- Edilli / Ukhtadzor
- Coordinates: 39°33′39″N 47°04′09″E﻿ / ﻿39.56083°N 47.06917°E
- Country: Azerbaijan
- District: Khojavend

Population (2015)
- • Total: 309
- Time zone: UTC+4 (AZT)

= Edilli =

Edilli (Edilli; Էդիլլու) or Ukhtadzor (Ուխտաձոր) is a village in the Khojavend District of Azerbaijan, in the disputed region of Nagorno-Karabakh. The village had an ethnic Armenian-majority population prior to the 2020 Nagorno-Karabakh war, and also had an Armenian majority in 1989.

== History ==
During the Soviet period, the village was part of the Hadrut District of the Nagorno-Karabakh Autonomous Oblast. After the First Nagorno-Karabakh War, the village was administrated as part of the Hadrut Province of the breakaway Republic of Artsakh. The village came under the control of Azerbaijan during the Second Nagorno-Karabakh War.

On 4 October 2022, Azerbaijani sources reported the discovery of three sites of graves it claimed to belong to Azerbaijani military servicemen from the First Nagorno-Karabakh War in the village. As most of the buried soldiers had had their legs tied, Azerbaijani human rights lawyer Ziya Guliyev has described it "an example of a war crime."

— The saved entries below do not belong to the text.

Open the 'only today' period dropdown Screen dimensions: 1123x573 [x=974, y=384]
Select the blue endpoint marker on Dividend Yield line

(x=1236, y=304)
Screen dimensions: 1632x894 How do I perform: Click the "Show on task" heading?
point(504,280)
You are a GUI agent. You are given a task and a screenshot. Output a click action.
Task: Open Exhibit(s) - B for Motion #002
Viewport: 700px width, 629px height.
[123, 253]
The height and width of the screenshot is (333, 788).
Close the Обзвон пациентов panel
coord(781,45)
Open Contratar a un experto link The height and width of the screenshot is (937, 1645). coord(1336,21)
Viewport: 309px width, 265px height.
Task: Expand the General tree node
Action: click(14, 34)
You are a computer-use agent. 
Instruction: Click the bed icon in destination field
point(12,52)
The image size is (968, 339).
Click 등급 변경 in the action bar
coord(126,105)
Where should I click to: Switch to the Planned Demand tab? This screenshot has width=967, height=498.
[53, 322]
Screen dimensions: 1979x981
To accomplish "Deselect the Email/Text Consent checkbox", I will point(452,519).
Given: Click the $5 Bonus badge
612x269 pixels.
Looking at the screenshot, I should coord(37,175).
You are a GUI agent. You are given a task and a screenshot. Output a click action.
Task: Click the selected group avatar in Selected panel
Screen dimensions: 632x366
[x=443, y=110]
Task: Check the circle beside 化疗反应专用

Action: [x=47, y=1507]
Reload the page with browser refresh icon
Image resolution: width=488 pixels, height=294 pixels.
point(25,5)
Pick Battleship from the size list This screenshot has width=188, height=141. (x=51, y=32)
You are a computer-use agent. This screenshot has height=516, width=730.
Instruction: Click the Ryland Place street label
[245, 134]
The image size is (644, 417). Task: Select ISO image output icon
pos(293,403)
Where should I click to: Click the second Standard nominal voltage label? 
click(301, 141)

== Historical heritage sites ==
Historical heritage sites in and around the village include the church of Surb Astvatsatsin (Սուրբ Աստվածածին, lit. 'Holy Mother of God') built in 1692, and a cemetery from between the 17th and 19th centuries.

== Demographics ==
The village had 327 inhabitants in 2005, and 309 inhabitants in 2015.